Additionally, by collecting EEG readings of humans at various ages it has been discovered that sleep patterns change with age. EEG readings of infants show that they have a larger percentage of REM sleep, especially in their first 2 weeks where 50% of their sleep consists of REM (Roffwarg et al, 1966), even more if the child is premature. It also appears that they can fall straight into REM sleep, without experiencing a period of SWS beforehand as is the case with adults. This large percentage of REM gradually decreases with age along with the amount of time spent asleep in general. Stages 3 and 4 of sleep seem to decline the most, with this decline starting at around the age of 30 (Bliwise 1989) with no evidence of these stages being apparent at all after another 60 years.

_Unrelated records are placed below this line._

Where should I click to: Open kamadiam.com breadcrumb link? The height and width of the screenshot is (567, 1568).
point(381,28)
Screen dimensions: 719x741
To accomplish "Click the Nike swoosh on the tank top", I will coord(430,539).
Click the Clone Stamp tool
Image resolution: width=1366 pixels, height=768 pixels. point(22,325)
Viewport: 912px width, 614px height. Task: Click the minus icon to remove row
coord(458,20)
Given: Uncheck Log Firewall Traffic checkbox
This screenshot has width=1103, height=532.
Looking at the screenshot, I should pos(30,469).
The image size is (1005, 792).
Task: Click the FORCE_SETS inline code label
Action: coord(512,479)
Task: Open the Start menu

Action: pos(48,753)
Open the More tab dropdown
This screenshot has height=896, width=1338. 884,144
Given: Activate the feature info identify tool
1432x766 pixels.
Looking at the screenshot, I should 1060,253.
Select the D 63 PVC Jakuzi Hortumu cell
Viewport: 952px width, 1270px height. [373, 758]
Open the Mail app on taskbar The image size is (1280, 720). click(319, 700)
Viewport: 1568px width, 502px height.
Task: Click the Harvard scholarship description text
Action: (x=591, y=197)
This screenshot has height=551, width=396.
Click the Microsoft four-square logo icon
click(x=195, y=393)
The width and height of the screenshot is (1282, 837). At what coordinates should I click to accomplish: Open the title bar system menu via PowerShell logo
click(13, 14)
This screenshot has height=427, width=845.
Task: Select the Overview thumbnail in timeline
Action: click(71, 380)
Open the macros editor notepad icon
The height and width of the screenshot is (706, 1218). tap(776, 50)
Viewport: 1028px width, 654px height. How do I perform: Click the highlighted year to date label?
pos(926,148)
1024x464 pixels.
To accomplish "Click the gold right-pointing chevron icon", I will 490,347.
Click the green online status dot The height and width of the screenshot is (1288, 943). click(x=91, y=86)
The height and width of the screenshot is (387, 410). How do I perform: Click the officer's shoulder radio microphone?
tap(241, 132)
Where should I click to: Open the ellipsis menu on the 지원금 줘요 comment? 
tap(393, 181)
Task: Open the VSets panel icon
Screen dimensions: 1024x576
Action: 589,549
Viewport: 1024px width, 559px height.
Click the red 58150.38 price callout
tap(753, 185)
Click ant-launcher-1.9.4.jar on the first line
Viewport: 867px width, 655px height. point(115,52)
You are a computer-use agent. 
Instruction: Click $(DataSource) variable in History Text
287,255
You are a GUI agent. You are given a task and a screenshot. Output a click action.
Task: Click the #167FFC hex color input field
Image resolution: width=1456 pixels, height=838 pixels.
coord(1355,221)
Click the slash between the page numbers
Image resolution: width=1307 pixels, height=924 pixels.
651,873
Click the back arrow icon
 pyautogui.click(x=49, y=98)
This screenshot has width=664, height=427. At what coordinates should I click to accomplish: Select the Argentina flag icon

         The EEG technique has also played a role in investigating the effects of sleep deprivation. One way that this been done is through studies such as that conducted by Rechtschaffen and Bergmann in 1995 involving depriving rats of sleep. EEG readings were used in this case to scientifically and accurately show the experimenter when the experimental rats were falling asleep and so indicated when they should be woken up. This experiment, through the use of EEG, made significant progress into the area of sleep deprivation as the experimental rats died after a few days showing the serious adverse effects that could not have been as accurately produced without using EEG readings.

        Another way EEG has been used to study sleep deprivation is by identifying REM sleep in order to allow the experimenter to control the period of time the patient is in this stage of sleep for. This was used in an experiment by Webb and Agnew (1967) to test the effects of REM deprivation, by waking the patient up after a specified amount of time once entering this stage, as indicated by their EEG reading. This discovered that REM must be a vital stage of sleep, as the longer the subject was deprived of it the quicker they initiated this stage during subsequent nights, requiring the experimenter to wake them up much more frequently to prevent them entering REM. Bruner found through this technique that participants in such studies show a REM ‘rebound’, meaning they spend much longer in REM sleep than usual for a few nights after the deprivation. These results have lead to the conclusion that REM sleep has a specific function (although this function itself is still unconfirmed) and that is must be regulated separately from the other stages of sleep.

           It has also been found that if a subject is deprived of sleep for a certain amount of time, the sleep they have after that is more efficient. That is to say that the amount of time spent in shortwave sleep is increased, and since shortwave sleep deficiency has the most effect on the mental state of the participant the following day (Nykamp et al, 1998) and therefore is probably the most restorative stage of sleep, the participants sleep will be of more benefit than it would normally. This required the use of the EEG technique in order to be able to identify short-wave sleep and to be able to wake up the participants in the experimental condition at the right time.  

          In conclusion, although EEG readings are mainly used to detect the stages of sleep in this area of study, the scientific distinction between awake and asleep itself has proved invaluable in establishing the most important stages of sleep, the effect of deprivation and the areas responsible for each stage and so on. It has been very influential, and has encouraged the study into the stages of sleep it helped discover. Although very useful on its own, the method has produced groundbreaking results when used with techniques such as Brémer’s ‘isolated brain’ technique mentioned previously, as well as electro-oculography (EOG) which is used to measure the eye movements, and electromyograohy (EMG) which is used to measure muscle tension. The use of EOG, EMG and EEG together has allowed neuropsychologists and physiologists to obtain a full understanding of the characteristics of each stage of sleep, both in the brain and in the body.


References:

Breedlove, S. M., Rosenzweig, M. R. & Watson, N. V. (2005). Biological psychology 4th ed. Sunderland MA: Sinauer Associates

Gross, R. (1987). Psychology. Hodder & Stoughton.

Pinel, J. P. J, (2005). Biopsychology 6th ed. Pearson Education.